MATERIAL TO PROCESS »
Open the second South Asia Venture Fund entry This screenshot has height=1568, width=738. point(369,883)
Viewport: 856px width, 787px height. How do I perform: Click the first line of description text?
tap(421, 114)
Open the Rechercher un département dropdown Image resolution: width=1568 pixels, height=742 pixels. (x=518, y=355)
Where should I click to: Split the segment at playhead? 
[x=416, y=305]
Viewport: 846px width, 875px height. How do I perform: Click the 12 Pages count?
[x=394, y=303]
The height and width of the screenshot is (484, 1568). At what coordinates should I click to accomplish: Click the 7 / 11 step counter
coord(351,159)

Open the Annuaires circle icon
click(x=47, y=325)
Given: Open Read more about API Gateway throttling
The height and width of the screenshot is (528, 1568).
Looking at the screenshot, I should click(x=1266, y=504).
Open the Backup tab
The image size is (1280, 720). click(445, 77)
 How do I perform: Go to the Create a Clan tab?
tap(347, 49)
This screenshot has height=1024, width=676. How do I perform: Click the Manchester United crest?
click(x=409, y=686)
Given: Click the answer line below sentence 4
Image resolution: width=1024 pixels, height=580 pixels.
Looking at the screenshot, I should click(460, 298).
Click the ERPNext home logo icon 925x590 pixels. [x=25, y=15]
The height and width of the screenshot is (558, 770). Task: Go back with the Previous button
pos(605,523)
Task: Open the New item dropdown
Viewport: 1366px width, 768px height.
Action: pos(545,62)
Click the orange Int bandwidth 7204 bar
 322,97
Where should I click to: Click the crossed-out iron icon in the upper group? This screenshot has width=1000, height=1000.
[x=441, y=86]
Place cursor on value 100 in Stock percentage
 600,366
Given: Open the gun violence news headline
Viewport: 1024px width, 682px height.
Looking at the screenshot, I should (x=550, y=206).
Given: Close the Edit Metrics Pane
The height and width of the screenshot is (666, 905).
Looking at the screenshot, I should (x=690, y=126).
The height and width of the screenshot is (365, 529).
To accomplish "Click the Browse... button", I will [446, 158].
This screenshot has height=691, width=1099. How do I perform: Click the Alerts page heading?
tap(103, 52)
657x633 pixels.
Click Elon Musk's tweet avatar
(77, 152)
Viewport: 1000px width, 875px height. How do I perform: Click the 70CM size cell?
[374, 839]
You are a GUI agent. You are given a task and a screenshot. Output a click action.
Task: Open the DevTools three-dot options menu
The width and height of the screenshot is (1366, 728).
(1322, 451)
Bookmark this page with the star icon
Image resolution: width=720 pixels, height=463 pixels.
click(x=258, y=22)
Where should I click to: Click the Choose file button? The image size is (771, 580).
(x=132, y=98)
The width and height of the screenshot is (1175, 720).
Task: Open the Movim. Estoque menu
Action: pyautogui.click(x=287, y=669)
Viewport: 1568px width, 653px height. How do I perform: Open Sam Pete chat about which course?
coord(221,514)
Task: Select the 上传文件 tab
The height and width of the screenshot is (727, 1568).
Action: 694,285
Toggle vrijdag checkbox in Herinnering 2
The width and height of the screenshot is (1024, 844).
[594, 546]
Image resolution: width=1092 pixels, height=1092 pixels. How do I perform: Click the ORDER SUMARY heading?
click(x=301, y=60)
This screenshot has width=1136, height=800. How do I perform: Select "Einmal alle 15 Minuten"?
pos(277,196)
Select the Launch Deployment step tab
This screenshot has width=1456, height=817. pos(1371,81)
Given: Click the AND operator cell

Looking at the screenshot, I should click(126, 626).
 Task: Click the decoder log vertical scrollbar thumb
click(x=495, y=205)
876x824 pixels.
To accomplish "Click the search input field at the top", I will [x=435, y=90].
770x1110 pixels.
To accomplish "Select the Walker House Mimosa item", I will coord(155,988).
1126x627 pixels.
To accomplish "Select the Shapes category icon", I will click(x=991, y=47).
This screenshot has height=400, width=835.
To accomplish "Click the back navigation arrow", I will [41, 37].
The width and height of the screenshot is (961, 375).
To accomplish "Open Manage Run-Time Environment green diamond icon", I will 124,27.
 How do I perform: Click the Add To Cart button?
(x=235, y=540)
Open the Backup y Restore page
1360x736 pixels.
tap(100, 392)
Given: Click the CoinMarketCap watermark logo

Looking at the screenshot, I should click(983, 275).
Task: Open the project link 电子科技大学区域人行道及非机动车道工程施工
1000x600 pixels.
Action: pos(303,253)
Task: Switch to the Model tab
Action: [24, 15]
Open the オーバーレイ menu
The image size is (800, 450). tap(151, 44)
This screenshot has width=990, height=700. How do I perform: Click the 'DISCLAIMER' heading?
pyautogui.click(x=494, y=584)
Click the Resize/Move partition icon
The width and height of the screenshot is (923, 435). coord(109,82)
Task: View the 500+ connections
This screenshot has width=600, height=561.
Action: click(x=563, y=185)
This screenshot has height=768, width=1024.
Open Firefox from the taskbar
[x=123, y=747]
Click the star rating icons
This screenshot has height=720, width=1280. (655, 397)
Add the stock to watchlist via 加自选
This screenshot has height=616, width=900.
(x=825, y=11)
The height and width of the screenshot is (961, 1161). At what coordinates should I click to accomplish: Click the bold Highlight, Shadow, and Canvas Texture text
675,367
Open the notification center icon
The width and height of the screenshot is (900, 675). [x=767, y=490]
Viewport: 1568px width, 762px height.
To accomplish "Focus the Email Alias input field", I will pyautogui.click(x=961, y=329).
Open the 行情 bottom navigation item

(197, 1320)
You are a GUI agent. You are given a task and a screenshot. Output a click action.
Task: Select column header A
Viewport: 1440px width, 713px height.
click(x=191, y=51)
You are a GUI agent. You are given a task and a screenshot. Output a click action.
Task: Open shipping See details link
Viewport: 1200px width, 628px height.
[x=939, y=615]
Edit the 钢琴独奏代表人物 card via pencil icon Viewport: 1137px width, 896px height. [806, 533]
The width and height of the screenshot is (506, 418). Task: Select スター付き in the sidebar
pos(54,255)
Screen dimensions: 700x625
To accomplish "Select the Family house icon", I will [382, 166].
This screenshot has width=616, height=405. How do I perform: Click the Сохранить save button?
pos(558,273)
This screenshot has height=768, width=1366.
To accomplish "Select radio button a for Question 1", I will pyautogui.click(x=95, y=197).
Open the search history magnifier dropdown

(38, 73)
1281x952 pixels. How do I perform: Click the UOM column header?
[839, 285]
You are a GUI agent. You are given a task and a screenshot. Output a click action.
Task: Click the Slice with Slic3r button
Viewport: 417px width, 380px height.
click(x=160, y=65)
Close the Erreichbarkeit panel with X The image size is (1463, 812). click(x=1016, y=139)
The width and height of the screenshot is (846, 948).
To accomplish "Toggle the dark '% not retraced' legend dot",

EXERCISE DESCRIPTION » With "Toggle" as the word to match, copy each line of the records that has it.

RESULT OF THE TASK »
Toggle vrijdag checkbox in Herinnering 2
To accomplish "Toggle the dark '% not retraced' legend dot",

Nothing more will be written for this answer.